About this task >>
All of the data should be output character for character, except the pictures.

Material for this exercise section start

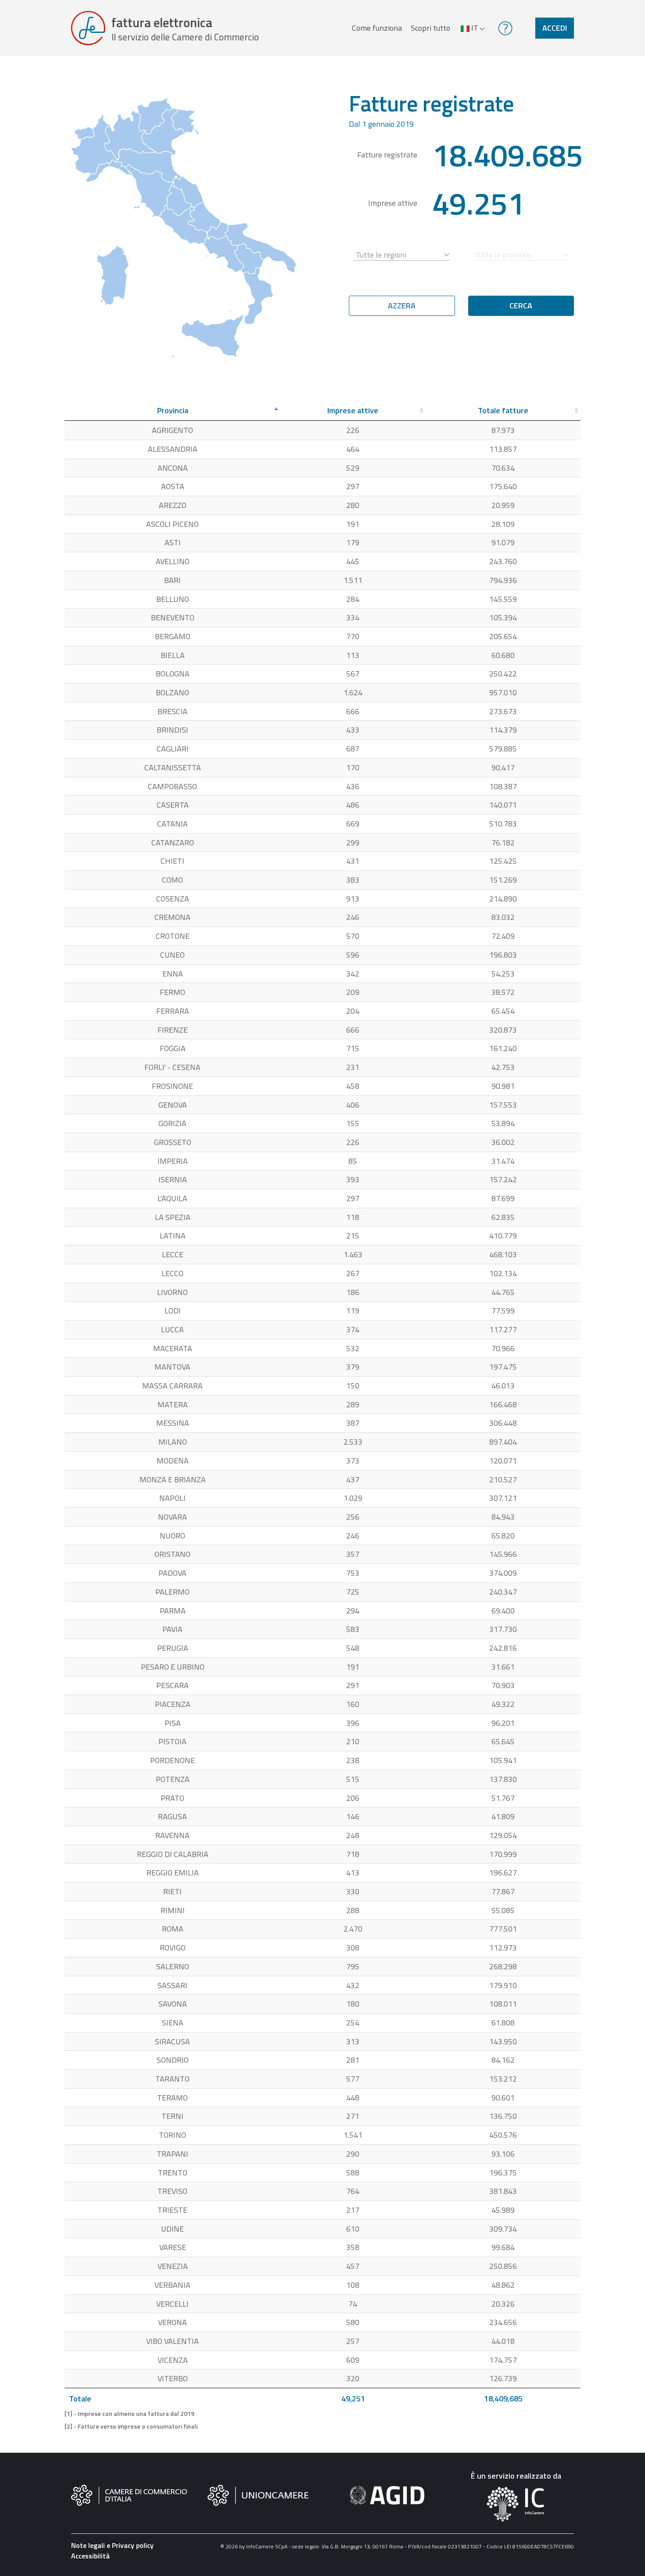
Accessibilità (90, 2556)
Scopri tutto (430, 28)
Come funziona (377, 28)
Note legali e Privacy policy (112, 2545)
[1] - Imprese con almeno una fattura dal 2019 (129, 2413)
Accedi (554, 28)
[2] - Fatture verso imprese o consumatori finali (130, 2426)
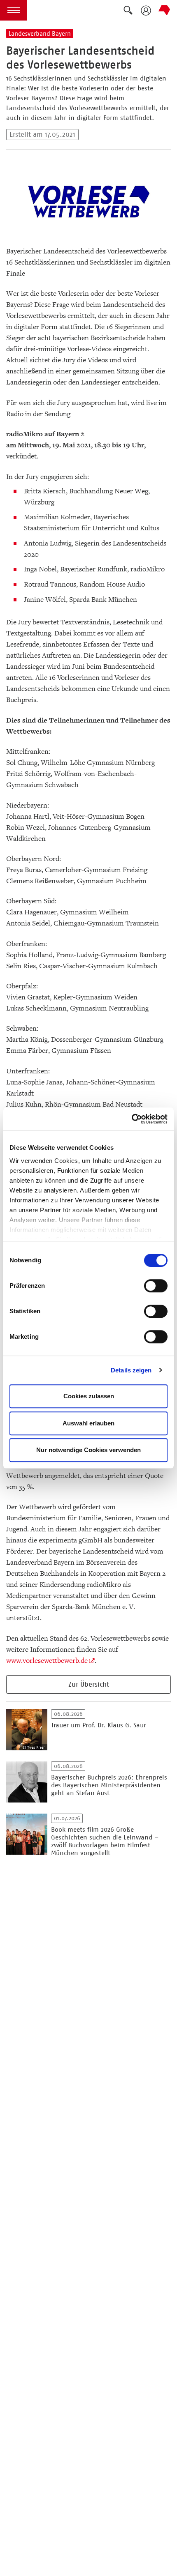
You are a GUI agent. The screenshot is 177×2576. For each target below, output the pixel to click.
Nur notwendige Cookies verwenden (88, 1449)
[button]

Material for this exercise section end

Final answer >>
Accessibilità (90, 2556)
Scopri tutto (430, 28)
Come funziona (377, 28)
Note legali e Privacy policy (112, 2545)
[1] - Imprese con almeno una fattura dal 2019 (129, 2413)
Accedi (554, 28)
[2] - Fatture verso imprese o consumatori finali (130, 2426)
You are a GUI agent. The screenshot is 177×2576. For each target below, output the pixel to click.
Nur notwendige Cookies verwenden (88, 1449)
[button]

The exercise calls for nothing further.